Overall evaluation of cost must include the fiscal cost of assembling a useable model as well as per use costs of the model, and the “time cost” of training on the model. The equipment used in this training can be purchased and assembled for $6,050. Many programs will have some or all of this equipment already available, which ameliorates this direct cost. Cadaveric specimens can be appropriately preserved in for limited number of uses. Unlike other training systems that rely heavily on faculty proctoring, this low-fidelity model does not require similar oversight, thus reducing the overall time cost of training.
Although this pilot study demonstrated significant improvement in task completion time, suggesting training effect, several limitations exist. First, the small number of participants leaves open the possibility of a Type II error. Future studies are planned to expand the test population and decrease the probability of this type error. Second, cost, limitation of the supply of fresh cadaveric specimens, and degradation of cadaveric tissue limit the access to and reuse of this model. Development of a static, non-degradable model would represent an improvement in subsequent modeling. Third, testing established significant improvement in immediate skill development and performance; however, intermediate-term and long-term follow up was not performed to verify skill retention. Future studies are planned to establish skill retention. Fourth, this model currently exists as a “stand alone”, rather than as an integrated part of a continuous curriculum. Extrapolating from simulation data in other surgical specialties, effect would be improved by creating a graded curriculum of simulated task that increase in complexity and fidelity as the learner’s skill develops. Fifth, participants in this study performed the same sequence of maneuvers. It is possible that improvement in times reflected familiarity with the task rather than improved endoscopic skills. Dubrowski, et al demonstrated that randomly sequenced task performance result in greater retention of skills than simple repetition16. Random sequencing will be integrated into future iterations of training. Finally, this data demonstrates only improved “endoscope skills”, but does not establish relationship to performance in the operating theater.
Conclusion
In recent years, concern has been raised about ethics and cost of resident surgical education being conducted completely within the operating room.

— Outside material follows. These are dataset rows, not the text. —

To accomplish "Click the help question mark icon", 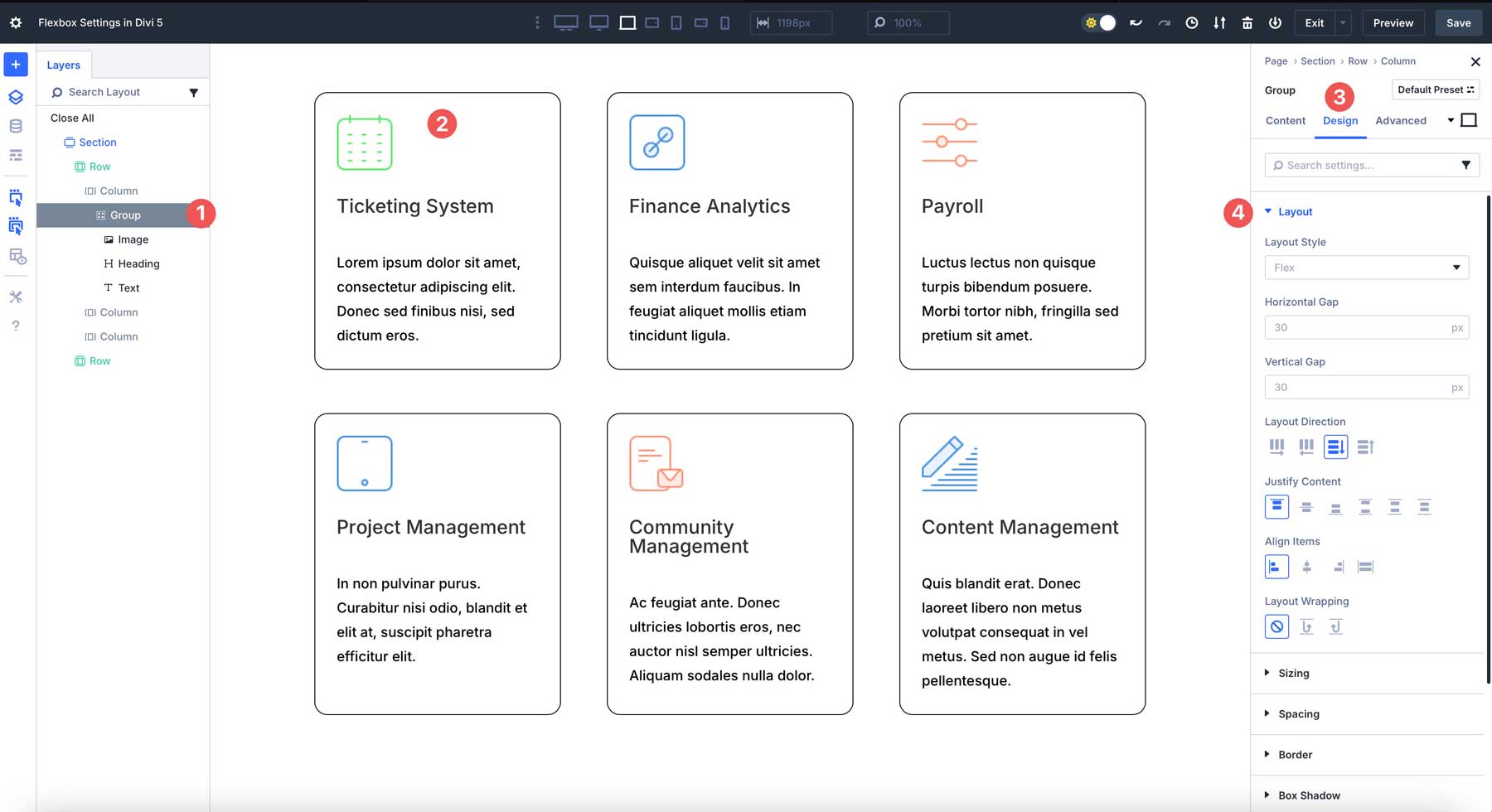I will click(x=16, y=326).
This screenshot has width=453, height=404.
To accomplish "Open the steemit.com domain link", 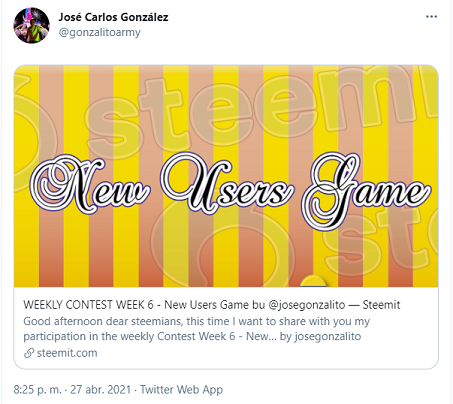I will (67, 353).
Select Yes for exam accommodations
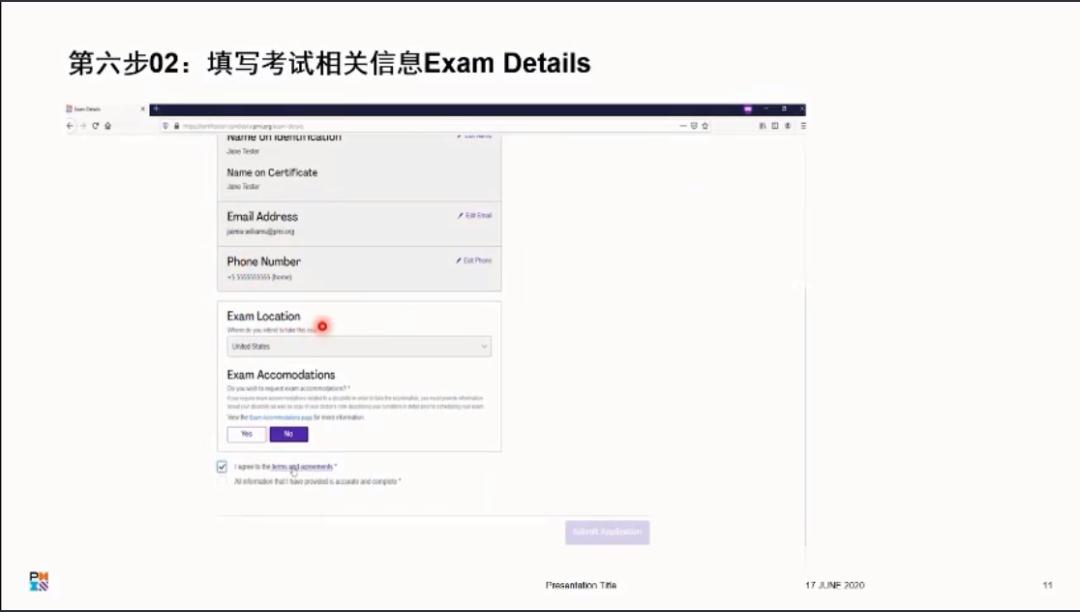The width and height of the screenshot is (1080, 612). coord(246,434)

These concerns, combined with increased pressure to maximize efficacy of resident education brought on by resident duty hour limitations, has motivated surgical simulation in resident education. In this pilot study using a low-fidelity endoscopic training system, senior medical students and mid-level residents improved their performance of programmed endoscopic tasks with repeated practice in a sinus lab setting. Mid-level residents are capable of accomplishing endoscopic maneuvers faster than medical students. Practicing endoscopic skills in a sinus lab setting can develop basic skills necessary to perform more complicated endoscopic surgical procedures in the sinuses. Low-fidelity simulation is an effective, low-cost modality that can be integrated into a graduated curriculum of endoscopic surgical skills training that may result in improved operative performance among trainees.